Task requirements: Please swap "membership" for "subscription" in the records, starting with the line with "The height and width of the screenshot is (576, 598)." and going on through the line with "click(x=113, y=376)". Return only those lines, with everything else left unchanged.

Information supplied:
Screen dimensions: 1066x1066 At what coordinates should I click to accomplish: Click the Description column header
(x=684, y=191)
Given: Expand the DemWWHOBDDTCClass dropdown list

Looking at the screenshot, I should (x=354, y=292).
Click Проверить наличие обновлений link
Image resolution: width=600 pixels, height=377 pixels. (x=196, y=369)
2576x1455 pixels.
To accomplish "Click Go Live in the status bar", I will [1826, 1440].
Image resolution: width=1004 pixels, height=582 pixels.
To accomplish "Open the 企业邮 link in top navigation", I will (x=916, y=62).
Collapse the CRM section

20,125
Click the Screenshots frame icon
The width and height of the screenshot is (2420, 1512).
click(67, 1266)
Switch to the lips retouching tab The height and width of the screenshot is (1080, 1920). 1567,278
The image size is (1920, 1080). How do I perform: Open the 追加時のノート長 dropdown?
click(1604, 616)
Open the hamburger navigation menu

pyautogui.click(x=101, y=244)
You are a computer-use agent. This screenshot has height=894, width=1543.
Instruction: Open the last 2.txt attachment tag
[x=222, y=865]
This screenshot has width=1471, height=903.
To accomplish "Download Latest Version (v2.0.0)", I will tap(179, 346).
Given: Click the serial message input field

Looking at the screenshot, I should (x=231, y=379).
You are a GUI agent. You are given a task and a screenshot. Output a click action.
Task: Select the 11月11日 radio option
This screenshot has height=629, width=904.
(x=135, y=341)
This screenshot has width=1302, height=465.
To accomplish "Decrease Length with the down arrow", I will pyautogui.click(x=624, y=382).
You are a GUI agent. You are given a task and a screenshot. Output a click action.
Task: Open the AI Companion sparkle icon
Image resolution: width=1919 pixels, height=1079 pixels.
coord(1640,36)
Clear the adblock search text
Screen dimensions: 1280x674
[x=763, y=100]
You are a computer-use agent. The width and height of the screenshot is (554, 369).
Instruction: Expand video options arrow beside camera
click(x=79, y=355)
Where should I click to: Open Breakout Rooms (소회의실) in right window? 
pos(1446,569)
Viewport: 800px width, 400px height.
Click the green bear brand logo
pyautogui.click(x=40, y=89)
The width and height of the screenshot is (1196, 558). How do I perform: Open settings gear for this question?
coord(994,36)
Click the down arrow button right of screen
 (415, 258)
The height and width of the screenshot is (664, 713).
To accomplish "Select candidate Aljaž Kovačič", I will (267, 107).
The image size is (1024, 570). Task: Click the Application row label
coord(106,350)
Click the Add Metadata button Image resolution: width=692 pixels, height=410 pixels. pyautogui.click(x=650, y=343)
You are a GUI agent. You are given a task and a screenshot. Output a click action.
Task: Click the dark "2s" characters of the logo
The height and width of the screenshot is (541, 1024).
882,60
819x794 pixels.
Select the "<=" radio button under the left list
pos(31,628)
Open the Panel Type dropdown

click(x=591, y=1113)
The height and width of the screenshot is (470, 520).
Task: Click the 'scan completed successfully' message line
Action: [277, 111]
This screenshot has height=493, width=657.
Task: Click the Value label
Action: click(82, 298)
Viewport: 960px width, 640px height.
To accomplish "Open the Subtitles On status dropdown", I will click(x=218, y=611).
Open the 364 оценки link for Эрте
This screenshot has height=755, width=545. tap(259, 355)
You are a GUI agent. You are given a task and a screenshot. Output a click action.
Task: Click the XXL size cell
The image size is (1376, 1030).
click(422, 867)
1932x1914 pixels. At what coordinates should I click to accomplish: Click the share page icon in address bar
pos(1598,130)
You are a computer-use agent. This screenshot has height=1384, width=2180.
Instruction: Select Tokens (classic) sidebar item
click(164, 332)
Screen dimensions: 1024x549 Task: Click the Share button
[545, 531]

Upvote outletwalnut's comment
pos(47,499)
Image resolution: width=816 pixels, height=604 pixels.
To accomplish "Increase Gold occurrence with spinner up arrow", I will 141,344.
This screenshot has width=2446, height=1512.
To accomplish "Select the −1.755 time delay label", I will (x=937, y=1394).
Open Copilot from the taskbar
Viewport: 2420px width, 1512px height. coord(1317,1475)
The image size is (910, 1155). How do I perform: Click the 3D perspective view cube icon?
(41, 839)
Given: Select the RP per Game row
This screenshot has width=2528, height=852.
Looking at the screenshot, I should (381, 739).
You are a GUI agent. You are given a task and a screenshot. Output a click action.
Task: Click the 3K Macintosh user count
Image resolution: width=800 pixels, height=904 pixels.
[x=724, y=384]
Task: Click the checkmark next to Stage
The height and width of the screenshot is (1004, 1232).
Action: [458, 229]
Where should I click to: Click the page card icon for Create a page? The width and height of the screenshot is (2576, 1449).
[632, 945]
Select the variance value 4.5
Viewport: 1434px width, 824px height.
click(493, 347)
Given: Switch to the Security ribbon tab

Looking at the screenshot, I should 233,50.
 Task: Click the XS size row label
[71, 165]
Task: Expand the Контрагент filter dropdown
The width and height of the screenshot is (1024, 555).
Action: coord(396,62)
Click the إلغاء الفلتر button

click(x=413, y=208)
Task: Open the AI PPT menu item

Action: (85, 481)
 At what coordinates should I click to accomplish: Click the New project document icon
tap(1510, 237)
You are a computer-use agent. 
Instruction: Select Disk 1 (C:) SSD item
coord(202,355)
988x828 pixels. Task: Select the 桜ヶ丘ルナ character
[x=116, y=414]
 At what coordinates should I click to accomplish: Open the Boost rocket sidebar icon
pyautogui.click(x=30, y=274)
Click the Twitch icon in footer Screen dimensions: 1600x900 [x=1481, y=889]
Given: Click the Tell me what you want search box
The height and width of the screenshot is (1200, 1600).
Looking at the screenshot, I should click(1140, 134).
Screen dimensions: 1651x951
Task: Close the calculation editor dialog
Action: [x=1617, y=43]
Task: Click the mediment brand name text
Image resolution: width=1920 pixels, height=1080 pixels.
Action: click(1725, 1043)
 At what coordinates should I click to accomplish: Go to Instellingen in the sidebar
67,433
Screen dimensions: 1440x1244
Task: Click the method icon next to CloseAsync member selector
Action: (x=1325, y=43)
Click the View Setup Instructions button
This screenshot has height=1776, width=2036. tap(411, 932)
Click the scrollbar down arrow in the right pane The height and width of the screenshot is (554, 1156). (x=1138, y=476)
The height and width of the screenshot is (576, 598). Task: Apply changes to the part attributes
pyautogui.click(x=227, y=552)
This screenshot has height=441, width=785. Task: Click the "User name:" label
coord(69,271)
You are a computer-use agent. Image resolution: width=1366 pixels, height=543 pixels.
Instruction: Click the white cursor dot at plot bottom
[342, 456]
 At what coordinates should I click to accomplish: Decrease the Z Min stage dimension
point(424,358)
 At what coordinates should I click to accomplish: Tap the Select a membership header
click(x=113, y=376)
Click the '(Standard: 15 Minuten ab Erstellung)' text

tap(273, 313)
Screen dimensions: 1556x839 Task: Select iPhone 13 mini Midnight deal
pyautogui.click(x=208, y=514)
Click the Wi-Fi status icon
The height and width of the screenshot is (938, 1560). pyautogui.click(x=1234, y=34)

Output for this exercise:
The height and width of the screenshot is (576, 598). Task: Apply changes to the part attributes
pyautogui.click(x=227, y=552)
This screenshot has height=441, width=785. Task: Click the "User name:" label
coord(69,271)
You are a computer-use agent. Image resolution: width=1366 pixels, height=543 pixels.
Instruction: Click the white cursor dot at plot bottom
[342, 456]
 At what coordinates should I click to accomplish: Decrease the Z Min stage dimension
point(424,358)
 At what coordinates should I click to accomplish: Tap the Select a subscription header
click(x=113, y=376)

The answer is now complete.